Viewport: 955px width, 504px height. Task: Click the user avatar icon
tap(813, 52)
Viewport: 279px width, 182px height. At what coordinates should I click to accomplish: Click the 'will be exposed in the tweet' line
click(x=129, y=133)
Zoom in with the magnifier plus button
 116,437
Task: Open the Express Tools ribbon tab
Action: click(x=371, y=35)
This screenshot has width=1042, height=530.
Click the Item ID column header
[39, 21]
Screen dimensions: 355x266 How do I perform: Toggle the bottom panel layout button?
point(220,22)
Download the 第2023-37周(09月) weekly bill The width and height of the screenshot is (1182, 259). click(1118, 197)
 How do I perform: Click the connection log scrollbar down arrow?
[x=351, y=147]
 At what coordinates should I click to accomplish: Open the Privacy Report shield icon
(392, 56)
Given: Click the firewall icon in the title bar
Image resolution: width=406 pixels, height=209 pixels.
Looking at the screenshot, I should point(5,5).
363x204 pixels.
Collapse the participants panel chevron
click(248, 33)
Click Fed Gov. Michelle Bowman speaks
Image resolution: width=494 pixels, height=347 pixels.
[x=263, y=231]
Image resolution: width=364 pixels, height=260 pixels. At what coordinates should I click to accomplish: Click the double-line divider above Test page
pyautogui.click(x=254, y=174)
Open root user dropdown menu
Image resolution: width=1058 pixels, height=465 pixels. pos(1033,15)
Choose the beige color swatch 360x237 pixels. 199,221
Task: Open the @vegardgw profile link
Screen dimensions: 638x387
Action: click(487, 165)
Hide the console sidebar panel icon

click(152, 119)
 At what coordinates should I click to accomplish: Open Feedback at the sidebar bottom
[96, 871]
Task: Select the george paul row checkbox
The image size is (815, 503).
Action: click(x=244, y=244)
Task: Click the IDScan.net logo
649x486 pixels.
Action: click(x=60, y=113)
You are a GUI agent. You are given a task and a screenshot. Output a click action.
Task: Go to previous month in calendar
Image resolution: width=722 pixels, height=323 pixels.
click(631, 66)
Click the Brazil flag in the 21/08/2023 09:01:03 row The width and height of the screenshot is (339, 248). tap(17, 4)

-=-=-=-=-

* **Aim of the task**
Starting with the line that contains "Task: Click the IDScan.net logo", restate every line up to and including the last one above, exactly.

* **Answer below**
Task: Click the IDScan.net logo
649x486 pixels.
Action: click(x=60, y=113)
You are a GUI agent. You are given a task and a screenshot. Output a click action.
Task: Go to previous month in calendar
Image resolution: width=722 pixels, height=323 pixels.
click(631, 66)
Click the Brazil flag in the 21/08/2023 09:01:03 row The width and height of the screenshot is (339, 248). tap(17, 4)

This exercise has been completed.